Fr Mark Schultz

Dear Friend,

As I was reading through our Office Gospel for this morning, I was struck by this verse: Jesus says, in Luke 7:47, “I tell you her sins, which were many have been forgiven; hence she has shown great love. But the one to whom little is forgiven, loves little.” Jesus is speaking about the woman who, at a dinner, has crept in to anoint his feet and bathe them with her tears; and he’s speaking to the host of the dinner, who, in not providing certain marks of hospitality (foot-washing, anointing, a kiss of welcome) stands in contrast to the woman who has demonstrably (and not without scandal, given the social mores of the time) shown her love.

What struck me about this passage, what went through my head as I read it was this: But wait! It’s not like this woman is the only sinner in the room…it’s not like no one else is in need of forgiveness…it’s not like showing great love in response to great forgiveness is beyond anyone else; we’ve all sinned and fallen short of the glory of God, we’re all in bondage to sin and cannot free ourselves; our indebtedness to God’s for God’s grace and forgiveness isn’t actually less for some and more for others, but complete and total for everyone!

And then I think Spirit did the work the Spirit longs to do when we read scripture…because my next thought was: Then why, Mark, do you not love like this? If you’re aware, truly aware, of the forgiveness God has given you by grace through faith in Jesus Christ, then what is stopping you from giving yourself more fully, more wildly, more scandalously, more freely to the love that gave your heart its beat, that bled for you on Calvary, that defeated death for you (your death!) and that lives so you could share God's own life of love?

To which I had no response but a chastened, “Good question.”

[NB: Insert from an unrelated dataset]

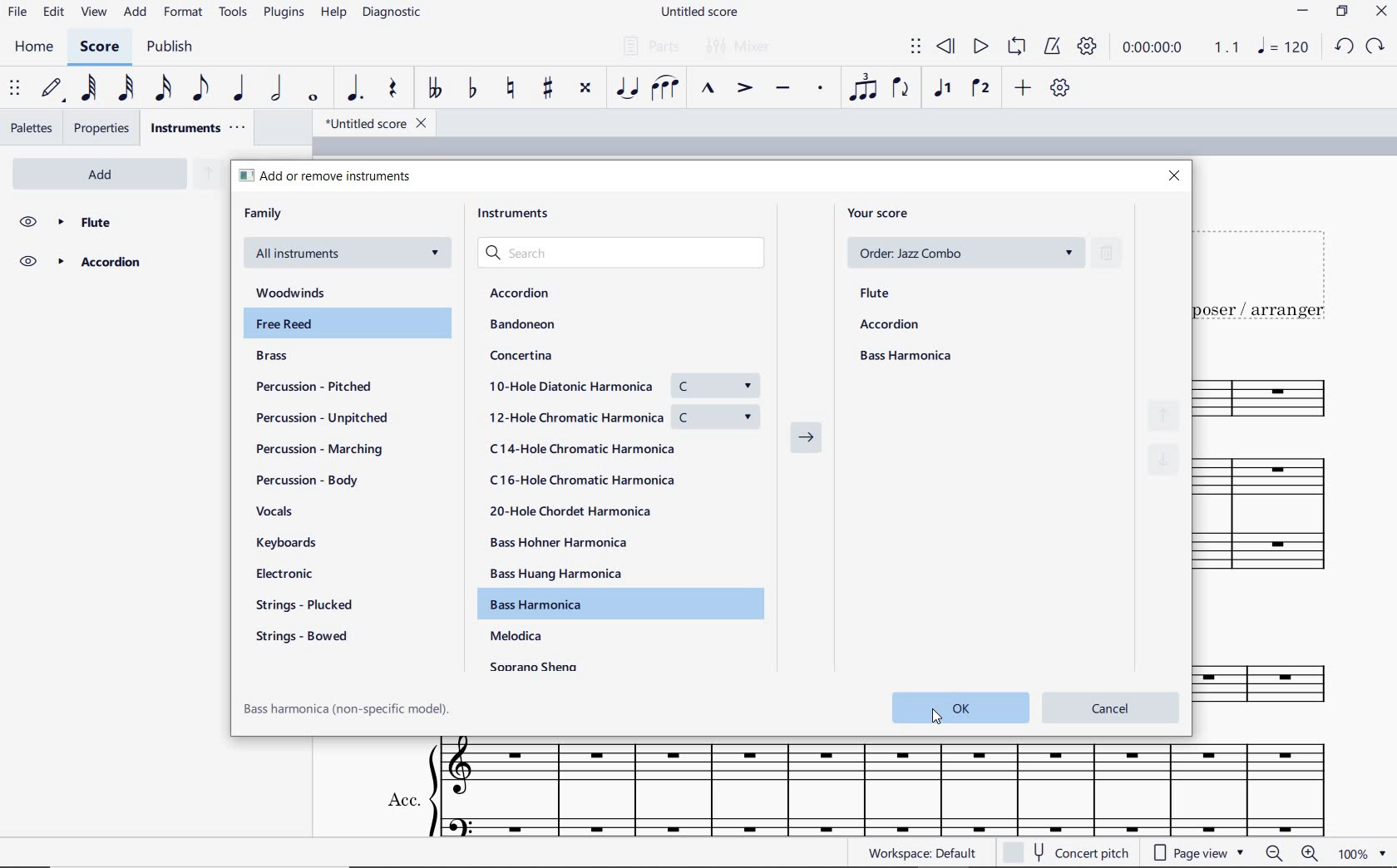 This screenshot has width=1397, height=868. What do you see at coordinates (327, 450) in the screenshot?
I see `percussion - marching` at bounding box center [327, 450].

On further reflection, I think one of the things that often stops us from loving God and loving neighbor as fulsomely as we might or ought is the infrequency with which we desire to be fully conscious of our sinfulness. And conscious not in an abstract or academic way, but in a deeply personal and convicted way. We have a sense that such consciousness isn’t fun, and it’s not. But it’s also not an end in itself. As our Lord suggests in our reading today, a consciousness of who we really are not only as sinners generally, but as particular human beings who sin in real and particular ways, is an invitation to become aware of the mercies God desires us to receive from the infinite treasury of grace that is God’s own loving heart, and to able to receive the grace needed to amend our lives and live them henceforth in the direction of mercy. The end of this consciousness is actually joy! Is love! Is celebration! Is redemption, a new life, and a new creation! Is the Mystery of God’s own loving regard for us that cannot be undone by sin nor death, nor the world, the flesh, and the devil! If we can manage to be aware of our sin and to confess it, then we can receive the forgiveness that will confirm us in loving thankfulness that is borne of real self-knowledge and a true apprehension of the nature of God whose property is indeed always to have mercy. And this will quicken in us joy, and establish in us a peace beyond the world’s reckoning, and transform us into a people of love.

Beloved Friend! I pray that in knowing who we are as sinners, in knowing our need for forgiveness, we will also know the mercy of God, and know ourselves to be instruments of that mercy, dedicated agents and instances of the wildness of God’s love, vessels of a glory and a joy beyond our imagining!